遺言とすら取れてしまうような、最後のメッセージ。
その真意の全てを読み取ることはできないが……確かに、この声の主の世界が滅んだと取るのも無理はない。
だが――
「……世界が、現実世界が滅んだと判断した理由、そして俺たちがデータ上の存在であることは……まあ、理解したというか、とりあえず飲み込みはした。だが、サーバってのは結局パソコンなんだろう? 現実世界が滅んでいるのなら、誰がメンテしているんだ?」
「サーバセンタは完全機械化されています。地熱による発電施設、機器の修理もロボットにより自動化されているので……センタ側の問題は殆どありません」
どうやら、現実世界は俺たちの基準では本当にSFの世界であるようだ。
尤も、気になったとしても最早確かめる術は無いようだが。
俺は背を椅子の背もたれに預け、深く溜め息を吐き出しつつ声を上げた。
「まとめると、俺たちはAIであり、この世界はゲームと同じようにサーバ上に存在している、と」
「……信じられませんか?」
「正直な所、飲み込み切れてはいない。
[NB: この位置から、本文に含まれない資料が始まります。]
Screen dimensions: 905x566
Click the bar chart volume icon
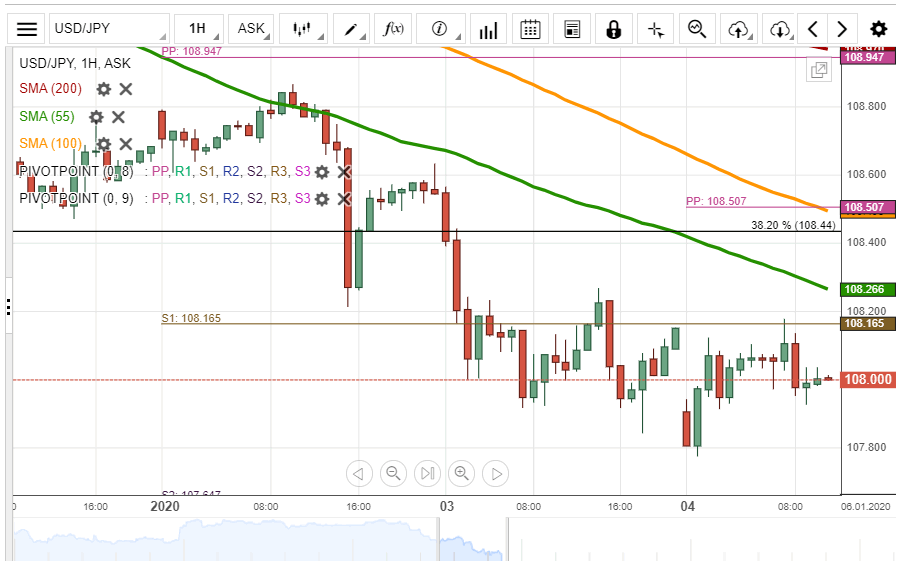[488, 29]
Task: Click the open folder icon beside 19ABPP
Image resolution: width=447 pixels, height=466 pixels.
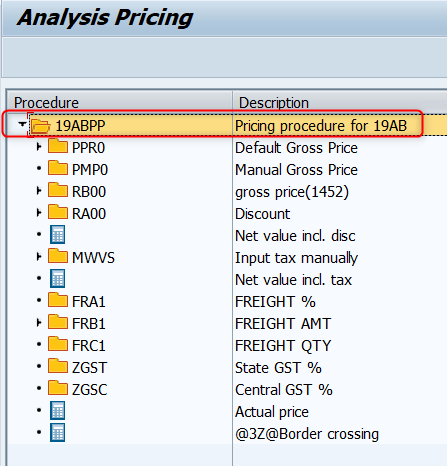Action: (x=40, y=126)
だが、お前さんが俺たちを謀っているとも思わんし、事実である可能性は高い、という程度には考えている」
ただ、情報があまりにも衝撃的過ぎて咀嚼しきれていないのだ。
今まで信じていたものが、まとめてひっくり返された感覚。
確かな地面であると思って踏みしめていたものが、今にも崩れそうなものであると気づいた時のような不安感だ。
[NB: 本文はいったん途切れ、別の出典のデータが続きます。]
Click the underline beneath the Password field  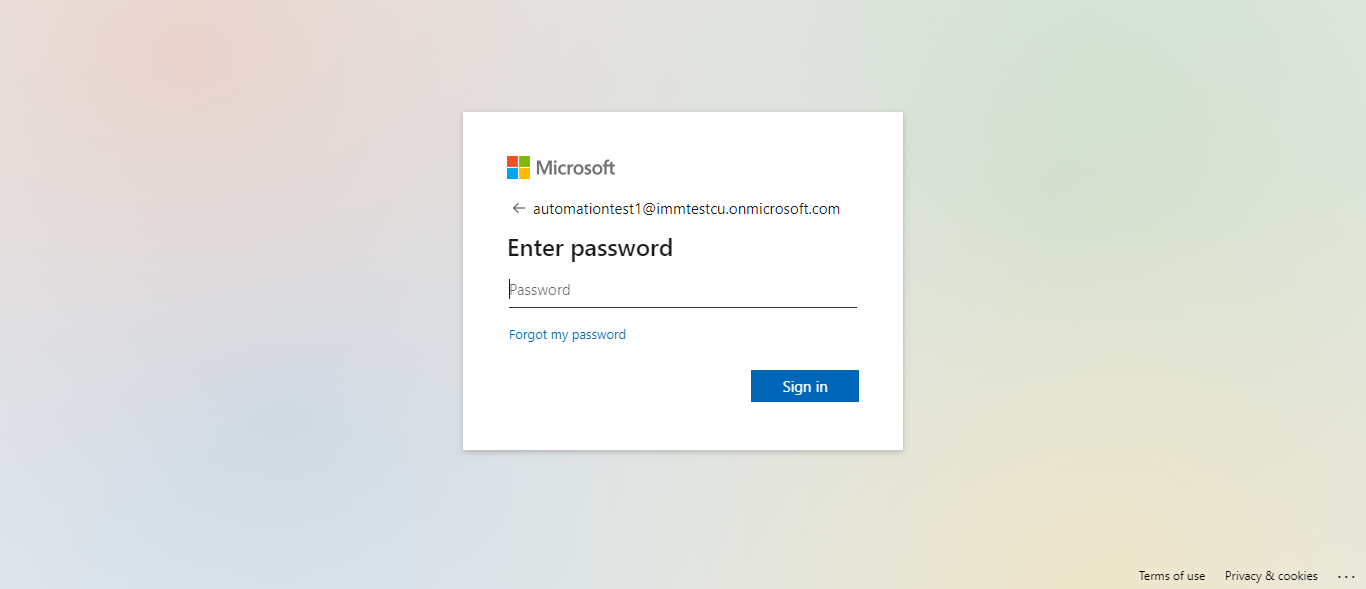pyautogui.click(x=682, y=307)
少し時間があれば飲み込めるだろうが、まだその衝撃から立ち直り切れてはいなかった。
一度落ち着こうと、若干離れた話題を逢ヶ崎へと振る。
「……MTは、逢ヶ崎グループが作ったゲームではないのか?」
「微妙な所ですが……あのサーバ、マジックテイルは元々ダイブシステムを利用したMMORPG――まあ、今のゲームと同じ利用形態を想定して作られたゲームサーバです。結局、サービスが開始されることはなかったようですが、箱庭世界そのものは完成していたため、僕たちは後からそれを利用している形になります」
つまり、元々箱庭計画が関わっているため、逢ヶ崎グループも無関係ではないということか。
まあ、ある意味納得ではある。最初からゲームとして作られたものであるならば、後付けで利用することも簡単だろう。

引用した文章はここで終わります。